Alzheimer’s disease (AD) is one of the most unanswered diseases in the world as its complicated pathological mechanism makes it a formidable challenge in modern healthcare with limited intervention options. Due to its chronic nature in neurodegeneration, leading to cognitive decline and brain damage, mitigating this disease is now of major concern globally. The revelation of certain key hallmarks of AD pathology such as cholinergic dysfunction and amyloid plaque toxicity has thrown some insight into identifying therapeutic targets. Only symptomatic relief has been achieved by a single-target therapeutic approach, thus, the development of multi-impediment drugs is urgently needed.

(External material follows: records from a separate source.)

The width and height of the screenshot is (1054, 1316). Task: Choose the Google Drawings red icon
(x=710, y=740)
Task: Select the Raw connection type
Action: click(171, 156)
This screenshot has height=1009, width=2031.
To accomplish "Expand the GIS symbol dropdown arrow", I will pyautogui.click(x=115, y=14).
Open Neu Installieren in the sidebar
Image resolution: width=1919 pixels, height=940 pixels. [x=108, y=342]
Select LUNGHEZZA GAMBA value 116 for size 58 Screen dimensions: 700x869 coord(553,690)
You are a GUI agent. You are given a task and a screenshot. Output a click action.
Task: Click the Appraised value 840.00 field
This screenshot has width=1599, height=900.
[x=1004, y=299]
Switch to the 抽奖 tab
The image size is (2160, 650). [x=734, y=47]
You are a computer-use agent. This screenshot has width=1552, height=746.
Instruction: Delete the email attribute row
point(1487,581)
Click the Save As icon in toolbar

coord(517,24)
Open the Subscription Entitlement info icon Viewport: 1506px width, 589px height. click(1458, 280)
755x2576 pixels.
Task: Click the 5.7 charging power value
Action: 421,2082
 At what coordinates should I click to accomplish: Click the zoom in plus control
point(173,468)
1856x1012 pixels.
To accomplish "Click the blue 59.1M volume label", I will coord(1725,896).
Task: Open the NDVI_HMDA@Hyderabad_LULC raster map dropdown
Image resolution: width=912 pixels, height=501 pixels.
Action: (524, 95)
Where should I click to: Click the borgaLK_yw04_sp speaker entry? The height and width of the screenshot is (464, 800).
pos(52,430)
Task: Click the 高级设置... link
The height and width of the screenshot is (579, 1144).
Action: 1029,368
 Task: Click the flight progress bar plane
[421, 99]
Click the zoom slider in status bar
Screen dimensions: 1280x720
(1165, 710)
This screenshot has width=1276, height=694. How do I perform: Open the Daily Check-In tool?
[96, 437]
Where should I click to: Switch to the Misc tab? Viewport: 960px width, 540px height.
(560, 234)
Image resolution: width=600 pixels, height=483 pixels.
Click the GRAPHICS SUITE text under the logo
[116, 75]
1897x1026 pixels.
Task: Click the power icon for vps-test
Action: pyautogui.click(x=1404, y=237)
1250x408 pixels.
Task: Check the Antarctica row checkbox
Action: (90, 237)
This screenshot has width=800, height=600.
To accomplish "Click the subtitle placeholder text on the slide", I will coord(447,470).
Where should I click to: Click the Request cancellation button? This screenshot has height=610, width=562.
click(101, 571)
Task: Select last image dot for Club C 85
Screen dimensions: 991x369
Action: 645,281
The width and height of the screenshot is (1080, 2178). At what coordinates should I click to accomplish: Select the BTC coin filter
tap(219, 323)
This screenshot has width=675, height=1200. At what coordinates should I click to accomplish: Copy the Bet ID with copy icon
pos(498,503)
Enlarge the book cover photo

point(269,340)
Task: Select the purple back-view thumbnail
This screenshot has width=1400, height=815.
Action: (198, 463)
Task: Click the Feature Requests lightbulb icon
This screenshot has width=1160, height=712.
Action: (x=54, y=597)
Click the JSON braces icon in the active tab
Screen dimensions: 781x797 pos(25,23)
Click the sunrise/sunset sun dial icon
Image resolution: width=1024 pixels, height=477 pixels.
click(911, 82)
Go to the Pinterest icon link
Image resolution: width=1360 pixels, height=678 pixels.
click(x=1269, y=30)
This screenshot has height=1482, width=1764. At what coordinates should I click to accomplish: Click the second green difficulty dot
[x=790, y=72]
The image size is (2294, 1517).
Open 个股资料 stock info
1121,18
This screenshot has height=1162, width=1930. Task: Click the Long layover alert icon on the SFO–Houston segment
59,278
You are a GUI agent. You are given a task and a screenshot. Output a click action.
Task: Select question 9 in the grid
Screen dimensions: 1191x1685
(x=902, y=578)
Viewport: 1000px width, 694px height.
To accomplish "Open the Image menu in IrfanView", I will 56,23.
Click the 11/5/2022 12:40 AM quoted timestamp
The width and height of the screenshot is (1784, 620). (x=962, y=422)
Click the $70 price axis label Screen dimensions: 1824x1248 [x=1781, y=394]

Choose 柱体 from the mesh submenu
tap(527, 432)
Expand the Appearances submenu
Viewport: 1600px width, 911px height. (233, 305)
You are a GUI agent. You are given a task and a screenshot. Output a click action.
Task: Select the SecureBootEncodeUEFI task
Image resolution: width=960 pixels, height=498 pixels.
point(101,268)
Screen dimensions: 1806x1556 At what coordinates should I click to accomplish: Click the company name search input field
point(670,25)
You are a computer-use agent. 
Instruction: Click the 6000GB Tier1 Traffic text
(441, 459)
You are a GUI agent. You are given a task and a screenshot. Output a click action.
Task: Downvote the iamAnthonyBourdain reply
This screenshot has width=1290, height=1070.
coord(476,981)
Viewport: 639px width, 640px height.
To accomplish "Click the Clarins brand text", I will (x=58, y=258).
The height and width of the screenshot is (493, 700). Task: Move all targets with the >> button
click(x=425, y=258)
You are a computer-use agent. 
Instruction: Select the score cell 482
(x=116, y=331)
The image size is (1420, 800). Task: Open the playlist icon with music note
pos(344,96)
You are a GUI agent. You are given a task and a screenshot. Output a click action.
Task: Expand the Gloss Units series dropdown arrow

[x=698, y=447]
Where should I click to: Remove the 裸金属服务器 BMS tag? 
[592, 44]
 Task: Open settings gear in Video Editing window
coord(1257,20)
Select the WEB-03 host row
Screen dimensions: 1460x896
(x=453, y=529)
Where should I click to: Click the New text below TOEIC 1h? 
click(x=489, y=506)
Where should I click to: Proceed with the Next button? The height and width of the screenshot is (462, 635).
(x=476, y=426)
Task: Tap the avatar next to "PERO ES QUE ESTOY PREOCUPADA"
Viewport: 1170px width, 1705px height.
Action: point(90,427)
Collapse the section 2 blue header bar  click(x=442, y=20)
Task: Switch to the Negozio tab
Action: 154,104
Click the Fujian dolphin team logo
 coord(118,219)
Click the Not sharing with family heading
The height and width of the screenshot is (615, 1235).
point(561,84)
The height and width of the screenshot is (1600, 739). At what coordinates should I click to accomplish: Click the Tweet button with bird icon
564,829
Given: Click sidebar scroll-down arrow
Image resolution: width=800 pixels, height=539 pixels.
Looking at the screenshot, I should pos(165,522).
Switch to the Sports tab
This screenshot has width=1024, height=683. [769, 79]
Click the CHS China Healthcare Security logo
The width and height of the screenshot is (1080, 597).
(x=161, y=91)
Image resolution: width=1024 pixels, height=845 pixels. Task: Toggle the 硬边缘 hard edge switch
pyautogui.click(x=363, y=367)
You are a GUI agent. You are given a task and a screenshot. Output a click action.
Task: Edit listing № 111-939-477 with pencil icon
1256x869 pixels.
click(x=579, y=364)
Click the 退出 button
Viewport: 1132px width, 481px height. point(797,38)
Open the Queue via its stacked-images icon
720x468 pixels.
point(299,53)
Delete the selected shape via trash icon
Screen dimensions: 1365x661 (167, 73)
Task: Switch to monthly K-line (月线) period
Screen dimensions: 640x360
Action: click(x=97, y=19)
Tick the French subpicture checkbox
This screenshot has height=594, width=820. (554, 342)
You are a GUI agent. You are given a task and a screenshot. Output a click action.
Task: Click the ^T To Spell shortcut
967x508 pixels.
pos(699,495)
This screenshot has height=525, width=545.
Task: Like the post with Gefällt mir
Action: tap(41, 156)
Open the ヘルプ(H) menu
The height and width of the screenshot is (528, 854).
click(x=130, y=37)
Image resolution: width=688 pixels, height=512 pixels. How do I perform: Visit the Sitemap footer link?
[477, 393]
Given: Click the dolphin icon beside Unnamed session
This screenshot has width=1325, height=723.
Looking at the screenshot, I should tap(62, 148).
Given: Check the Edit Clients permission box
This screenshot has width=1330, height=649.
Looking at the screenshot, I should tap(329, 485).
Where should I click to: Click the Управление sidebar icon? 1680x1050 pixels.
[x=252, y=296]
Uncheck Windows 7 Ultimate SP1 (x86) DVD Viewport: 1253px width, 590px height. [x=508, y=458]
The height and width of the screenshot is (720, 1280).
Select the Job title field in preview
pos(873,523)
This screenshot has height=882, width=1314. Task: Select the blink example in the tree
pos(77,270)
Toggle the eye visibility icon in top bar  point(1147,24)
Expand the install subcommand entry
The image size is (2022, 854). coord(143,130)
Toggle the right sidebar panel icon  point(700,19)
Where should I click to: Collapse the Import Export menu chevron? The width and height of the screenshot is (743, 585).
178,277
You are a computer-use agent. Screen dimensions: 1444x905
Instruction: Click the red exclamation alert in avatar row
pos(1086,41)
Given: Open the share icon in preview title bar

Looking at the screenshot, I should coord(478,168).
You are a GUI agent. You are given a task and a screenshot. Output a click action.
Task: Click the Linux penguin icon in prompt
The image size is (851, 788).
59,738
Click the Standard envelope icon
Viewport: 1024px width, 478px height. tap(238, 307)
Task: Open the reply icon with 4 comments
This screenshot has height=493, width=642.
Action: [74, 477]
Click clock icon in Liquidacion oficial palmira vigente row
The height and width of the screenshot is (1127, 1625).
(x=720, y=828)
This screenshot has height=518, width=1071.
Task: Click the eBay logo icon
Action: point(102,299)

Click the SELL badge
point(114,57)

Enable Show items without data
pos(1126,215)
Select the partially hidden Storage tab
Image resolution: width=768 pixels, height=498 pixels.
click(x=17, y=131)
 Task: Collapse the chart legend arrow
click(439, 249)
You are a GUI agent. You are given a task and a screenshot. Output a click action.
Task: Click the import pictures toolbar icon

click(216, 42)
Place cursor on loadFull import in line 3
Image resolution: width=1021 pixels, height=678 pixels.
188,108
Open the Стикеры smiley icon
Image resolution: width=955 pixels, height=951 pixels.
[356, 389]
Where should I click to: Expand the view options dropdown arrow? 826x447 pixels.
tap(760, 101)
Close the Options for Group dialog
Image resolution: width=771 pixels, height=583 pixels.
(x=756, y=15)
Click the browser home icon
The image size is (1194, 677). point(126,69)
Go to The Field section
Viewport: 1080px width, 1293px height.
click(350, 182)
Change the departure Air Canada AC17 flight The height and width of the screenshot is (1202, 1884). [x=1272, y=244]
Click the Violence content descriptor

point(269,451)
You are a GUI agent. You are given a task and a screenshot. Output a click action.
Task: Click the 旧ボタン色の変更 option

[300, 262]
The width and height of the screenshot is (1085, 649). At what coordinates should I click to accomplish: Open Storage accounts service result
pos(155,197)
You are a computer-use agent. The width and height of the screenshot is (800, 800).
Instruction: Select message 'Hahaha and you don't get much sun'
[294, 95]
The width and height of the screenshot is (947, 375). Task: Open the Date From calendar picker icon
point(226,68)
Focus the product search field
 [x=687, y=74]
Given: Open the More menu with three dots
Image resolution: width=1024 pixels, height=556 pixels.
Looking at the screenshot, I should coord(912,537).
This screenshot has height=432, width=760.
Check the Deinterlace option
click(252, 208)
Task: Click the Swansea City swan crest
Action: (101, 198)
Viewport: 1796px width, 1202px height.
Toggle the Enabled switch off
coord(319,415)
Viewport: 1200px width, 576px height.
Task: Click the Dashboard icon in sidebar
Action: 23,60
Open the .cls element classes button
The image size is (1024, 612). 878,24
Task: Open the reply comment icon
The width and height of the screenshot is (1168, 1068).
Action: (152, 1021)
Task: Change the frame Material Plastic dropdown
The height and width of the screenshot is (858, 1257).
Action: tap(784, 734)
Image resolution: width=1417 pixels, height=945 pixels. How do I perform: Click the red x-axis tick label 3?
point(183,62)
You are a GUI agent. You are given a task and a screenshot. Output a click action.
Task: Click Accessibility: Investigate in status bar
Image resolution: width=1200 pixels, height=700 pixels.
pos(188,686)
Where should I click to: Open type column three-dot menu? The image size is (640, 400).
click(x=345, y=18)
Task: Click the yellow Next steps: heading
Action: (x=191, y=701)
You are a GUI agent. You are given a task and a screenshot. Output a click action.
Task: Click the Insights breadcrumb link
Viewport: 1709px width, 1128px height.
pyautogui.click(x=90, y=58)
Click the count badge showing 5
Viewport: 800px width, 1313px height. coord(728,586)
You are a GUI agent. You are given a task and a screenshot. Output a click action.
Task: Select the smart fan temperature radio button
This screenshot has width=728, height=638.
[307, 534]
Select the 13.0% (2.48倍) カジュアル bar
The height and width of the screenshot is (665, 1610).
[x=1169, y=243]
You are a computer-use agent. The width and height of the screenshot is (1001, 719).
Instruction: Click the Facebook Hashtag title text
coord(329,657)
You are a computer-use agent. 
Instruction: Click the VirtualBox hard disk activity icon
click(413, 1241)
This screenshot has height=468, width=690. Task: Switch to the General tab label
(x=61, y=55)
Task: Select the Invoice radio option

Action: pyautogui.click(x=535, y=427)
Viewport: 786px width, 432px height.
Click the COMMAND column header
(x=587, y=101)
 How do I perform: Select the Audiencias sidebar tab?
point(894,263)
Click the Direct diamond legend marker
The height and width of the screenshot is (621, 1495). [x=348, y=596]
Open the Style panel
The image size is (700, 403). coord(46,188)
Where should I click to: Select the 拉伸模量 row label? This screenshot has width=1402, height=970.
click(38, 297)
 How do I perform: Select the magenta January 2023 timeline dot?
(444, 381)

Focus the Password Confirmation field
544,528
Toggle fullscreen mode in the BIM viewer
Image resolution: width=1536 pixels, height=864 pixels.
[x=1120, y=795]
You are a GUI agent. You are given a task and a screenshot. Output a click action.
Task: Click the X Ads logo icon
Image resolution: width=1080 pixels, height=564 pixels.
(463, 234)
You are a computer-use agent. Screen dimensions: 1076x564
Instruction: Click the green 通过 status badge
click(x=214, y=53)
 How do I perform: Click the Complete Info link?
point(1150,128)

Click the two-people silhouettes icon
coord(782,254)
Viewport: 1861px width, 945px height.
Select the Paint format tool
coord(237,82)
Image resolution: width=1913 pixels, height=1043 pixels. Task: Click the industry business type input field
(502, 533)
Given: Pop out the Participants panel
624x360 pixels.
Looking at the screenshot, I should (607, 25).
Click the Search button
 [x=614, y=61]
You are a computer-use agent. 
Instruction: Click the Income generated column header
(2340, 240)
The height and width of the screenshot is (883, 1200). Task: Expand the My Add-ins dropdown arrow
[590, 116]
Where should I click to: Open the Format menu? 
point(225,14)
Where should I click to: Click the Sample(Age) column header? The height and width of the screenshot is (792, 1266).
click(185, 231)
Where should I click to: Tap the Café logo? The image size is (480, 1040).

The adverse effects of current AD medication and repeated failure of futuristic drugs led us to hunt for a natural compound with beneficial properties that can target multi-facets of AD pathology, and cure this devastating brain disorder. The hypothesis of targeting different pathways contributing to progressive neurodegeneration in AD pathophysiology can be considered a new-age intervention. Coptisine, a bioactive alkaloid with benzyl tetrahydroisoquinoline in structure possesses enormous pharmacological benefits including neuroprotective abilities. Together with the potential of coptisine to inhibit the major targets of AD pathogenesis namely acetylcholinesterase (AChE), beta-secretase (BACE1), and gamma-secretase, this alkaloid can emerge as a new-age multi-target therapeutic for AD. However, robust research on coptisine’s suitability against AD pathogenesis is pivotal considering its therapeutic promises and an unambiguous understanding of the coptisine’s future can be predicted by evaluating its efficacy and safety for ameliorating AD.